The code handles making iterative API requests in response to receipt of Twitter "next_token" keys. Some limited HTTP Request error handling is also built in to allow the code to fail silently if the HTTP status code does not equal 200. Finally, a log file is automatically generated to allow tracking of the API request iterations for audit purposes.
You need to apply for a Twitter Developer account with "Elevated" access.
See: How to get access to the Twitter API
With elevated access you will be allowed to query "recent" Twitter data for the last 7 days.
Then using your (new) Twitter Developer account you need to generate a Twitter API "Bearer Token" for authentication.
Once you have your Twitter Bearer Token, copy and paste this into the attached "twitter_bearer_token.py" file as follows:
def set_environment_variable():
os.environ["BEARER_TOKEN"]="<Paste your Bearer Token here inside the quotation marks>"
return
The underlying Python code used for accessing the Twitter endpoints is sourced from twitterdev on GitHub here:
In particular:
Recent Tweet Counts Python code
The source Twitter API v2 Sample code is used under the this license. Note that the Twitter sample source code has been modified for use here.
Two Jupyter Notebooks are provided as the main entry points to run the code:
- twitter_count_recent_main.ipynb
- twitter_search_recent_main.ipynb
These can be run directly from Jupyter.

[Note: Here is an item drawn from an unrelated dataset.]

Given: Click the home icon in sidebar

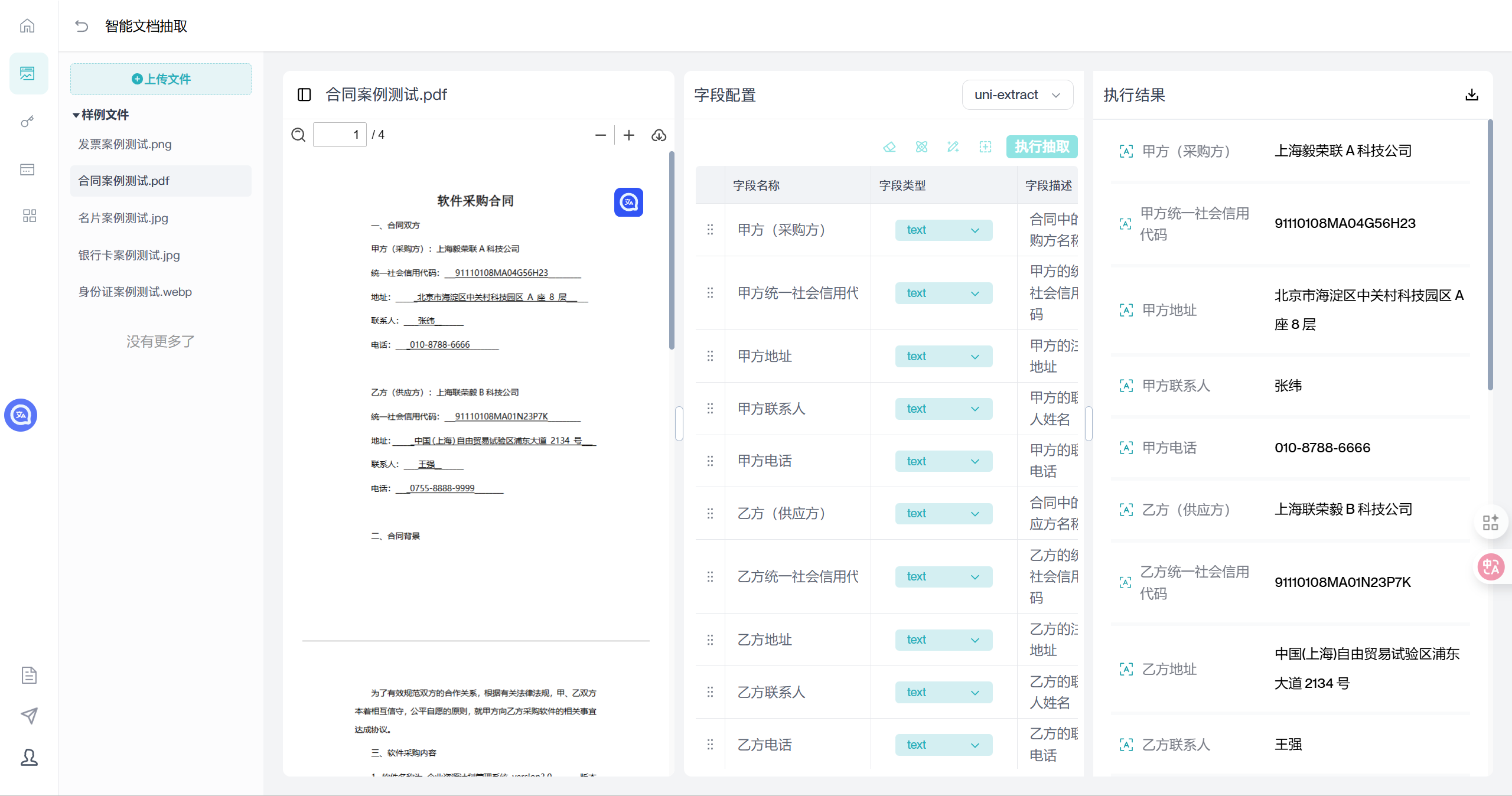Looking at the screenshot, I should pos(27,26).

Alternatively the main() function within each notebook may be called from an external application.
For more information about the available Twitter API Query Parameters see the following:
Building queries for Tweet Counts
Building queries for Search Tweets
Note that the Twitter API v2 rate limits are currently set as follows:
- Tweet Counts Recent: 300 requests per 15 minute window
- Search Tweets Recent: 450 requests per 15 minute window
See: Twitter API v2 Rate Limits
These rate limits largely affect the searching of tweets. The maximum number of tweets ("max_results" query parameter) that can be returned per request is 100. So in a 15 minute window you may only return a maximum of 450 x 100 = 45000 tweets. Then you will need to wait 15 minutes before trying again.
Also in the case of Search Tweets there is a tweet cap of 2 million tweets per month (for "elevated" access).
See: Twitter API v2 Tweet Caps
Each time the main() code is run (either using twitter_count_recent_main.ipynb or twitter_search_recent_main.ipynb) a new log file will be automtically generated.
This is achieved by making two seperate calls to a function in the attached cedarlog.py module. The first call (at the beginning of the main program) will generate a log file name, then redirect the Python standard output to this log file. The second call (at the end of the main program) will close the log file then read the saved contents back to the default standard output.
Note: you will first need to manually create a folder to store the log files. The folder should be relative to the location of the Python files (eg, /log_files)
For more information please see: Cedarlog Repo
Happy to respond to any comments and answer any questions. Please feel free to drop me a line.
Copyright 2022 Cedarwood Insights Limited.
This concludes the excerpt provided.